FireEye hack: foreign government attackers steal ‘Red Team’ tools from US cybersecurity firm
- Attack carried out by ‘nation with top-tier offensive capabilities’
- Hackers stole tools used to probe defences of FireEye customers
FireEye, one of the largest cybersecurity companies in the United States, said on Tuesday that it had been hacked, likely by a government, and that an arsenal of hacking tools used to test the defences of its clients had been stolen.
The hack of FireEye, a company with an array of contracts across the national security space both in the United States and its allies, is among the most significant breaches in recent memory.
The FireEye breach was disclosed in a public filing with the Securities and Exchange Commission citing CEO Kevin Mandia. A blog post by the company said “Red Team tools” were stolen as part of a highly sophisticated, likely government-backed hacking operation that used previously unseen techniques.

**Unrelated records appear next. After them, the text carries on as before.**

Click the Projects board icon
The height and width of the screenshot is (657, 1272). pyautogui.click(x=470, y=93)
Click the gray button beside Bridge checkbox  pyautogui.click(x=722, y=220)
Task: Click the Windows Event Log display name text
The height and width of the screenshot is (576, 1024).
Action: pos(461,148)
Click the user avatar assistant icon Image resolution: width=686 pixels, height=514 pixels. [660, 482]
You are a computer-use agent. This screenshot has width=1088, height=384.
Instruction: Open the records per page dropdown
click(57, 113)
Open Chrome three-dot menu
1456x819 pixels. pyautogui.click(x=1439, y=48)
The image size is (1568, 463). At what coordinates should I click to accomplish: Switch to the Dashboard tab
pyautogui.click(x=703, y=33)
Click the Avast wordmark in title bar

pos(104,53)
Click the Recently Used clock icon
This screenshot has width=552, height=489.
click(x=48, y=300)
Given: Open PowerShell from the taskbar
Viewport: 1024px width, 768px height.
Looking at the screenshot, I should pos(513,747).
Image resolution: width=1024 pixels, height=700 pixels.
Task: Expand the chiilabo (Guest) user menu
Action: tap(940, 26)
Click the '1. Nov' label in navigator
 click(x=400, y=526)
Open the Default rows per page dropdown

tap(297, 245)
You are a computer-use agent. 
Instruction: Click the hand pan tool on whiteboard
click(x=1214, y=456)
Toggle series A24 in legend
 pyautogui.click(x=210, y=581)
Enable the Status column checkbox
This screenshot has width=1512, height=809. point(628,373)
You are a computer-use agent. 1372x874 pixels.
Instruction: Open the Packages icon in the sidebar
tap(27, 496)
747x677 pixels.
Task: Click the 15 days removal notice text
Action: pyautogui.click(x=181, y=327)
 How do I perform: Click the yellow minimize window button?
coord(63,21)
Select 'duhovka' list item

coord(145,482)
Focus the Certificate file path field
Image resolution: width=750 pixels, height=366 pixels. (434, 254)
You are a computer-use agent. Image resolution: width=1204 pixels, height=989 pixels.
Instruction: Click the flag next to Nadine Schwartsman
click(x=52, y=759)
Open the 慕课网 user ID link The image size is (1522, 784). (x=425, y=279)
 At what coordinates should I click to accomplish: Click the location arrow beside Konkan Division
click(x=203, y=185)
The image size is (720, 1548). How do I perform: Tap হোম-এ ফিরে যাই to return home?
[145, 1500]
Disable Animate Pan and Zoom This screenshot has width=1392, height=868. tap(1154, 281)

“I’ve concluded we are witnessing an attack by a nation with top-tier offensive capabilities,” Mandia said, deeming it “different from the tens of thousands of incidents we have responded to throughout the years”,
It is not clear exactly when the hack initially took place, but a person familiar with the events said the company has been resetting user passwords over the past two weeks.
Beyond the tool theft, the hackers also appeared to be interested in a subset of FireEye customers: government agencies.